Curation SCA1 ATXN1

A seven-generation autosomal dominant SCA kindred included 41 affected individuals, with 26 examined neurologically and 15 identified from medical records or family history; this is pre-ATXN1-repeat, chromosome 6p/HLA-linked SCA1-region evidence rather than repeat-specific genotyping.

Population genotyping of polyglutamine disease genes defined ATXN1 intermediate alleles as 36-38 CAG repeats and pathological alleles as 39-91 CAG repeats; among 13,668 long ATXN1 alleles, 636 were intermediate and 9 were in the pathological range (39-44), but CAT interruptions were not assessed.

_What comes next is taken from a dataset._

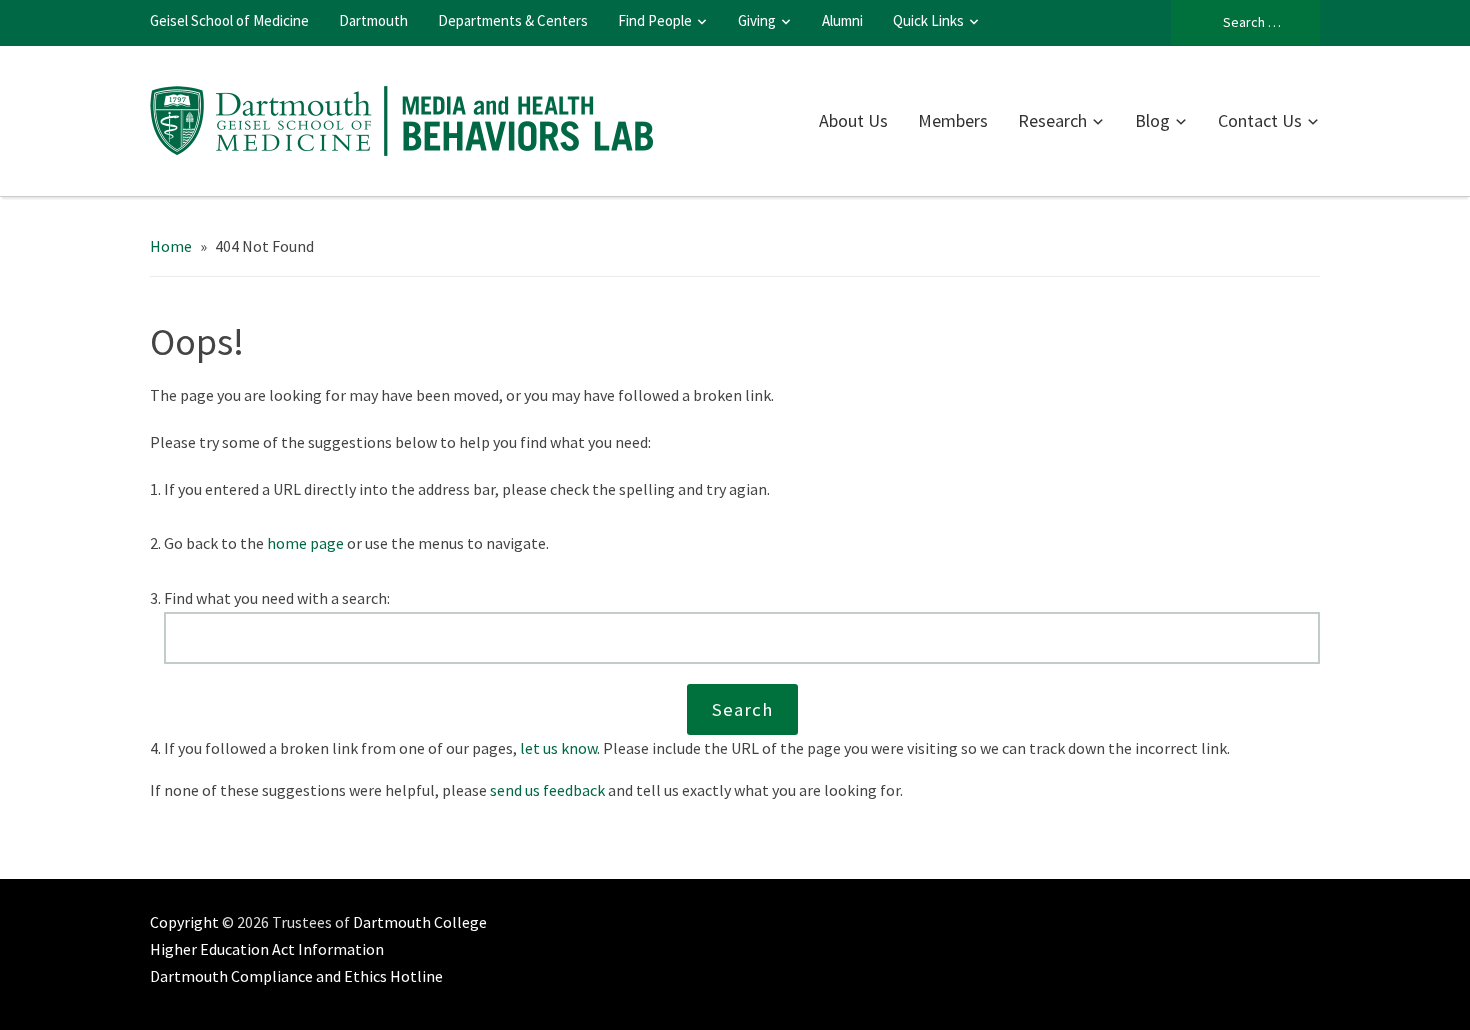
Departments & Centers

In the same seven-generation kindred, linkage analysis of a 93-member pedigree showed strong linkage of the SCA1-region disease locus to HLA loci, with maximum LOD score 5.83 at recombination fraction 0.12; this supports segregation of the linked region, not direct repeat-level segregation.

These studies compare genetically confirmed SCA1 individuals with controls for balance, neuropsychological features, or longitudinal biomarkers, supporting the clinical phenotype and biomarker profile of genetically confirmed SCA1. While, these studies are not ideal case-control designs, collectively, they are supportive.

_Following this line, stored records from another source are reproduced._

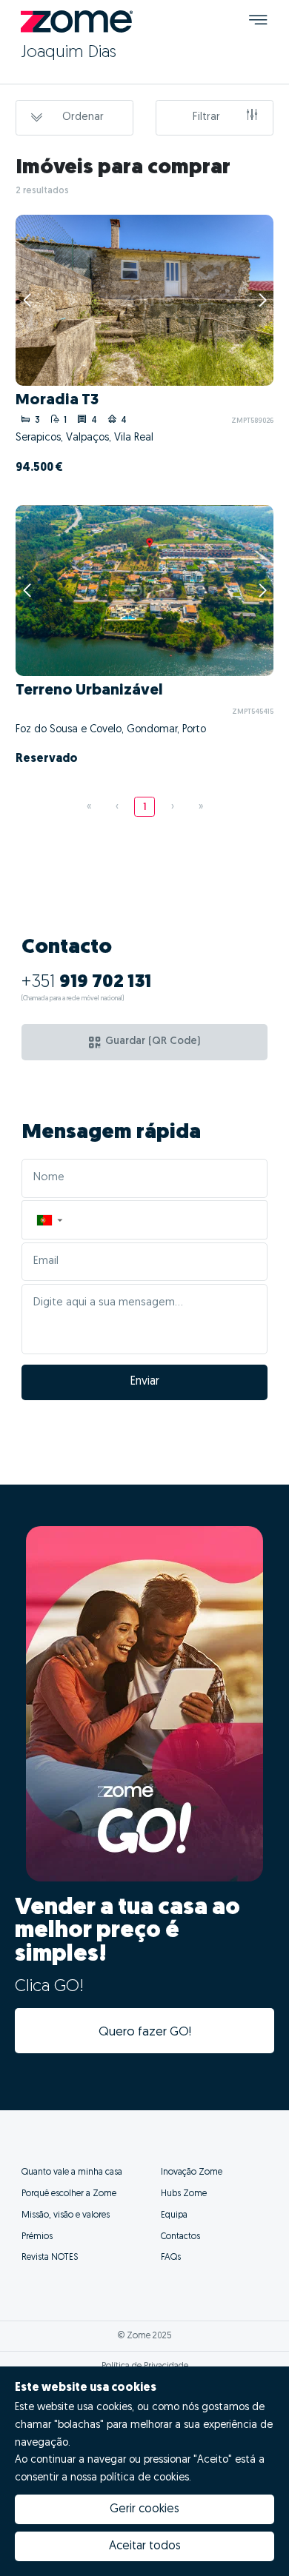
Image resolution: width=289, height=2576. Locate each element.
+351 (86, 982)
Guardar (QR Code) (152, 1041)
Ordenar (83, 117)
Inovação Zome (191, 2172)
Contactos (180, 2236)
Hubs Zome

PMID 8358429 identified the disease-associated ATXN1-region CAG repeat within a transcribed sequence and showed the repeat is present in a ~10 kb mRNA expressed in multiple tissues, including brain and skeletal muscle; this is locus-level transcript evidence rather than direct biochemical function.

In symptomatic B05 SCA1 mice expressing polyglutamine-expanded human ATXN1, AAV-delivered human ATXN1L alone or combined with miS1 targeting mutant ATXN1 improved rotarod motor phenotypes and partially normalized disease-associated cerebellar gene-expression changes.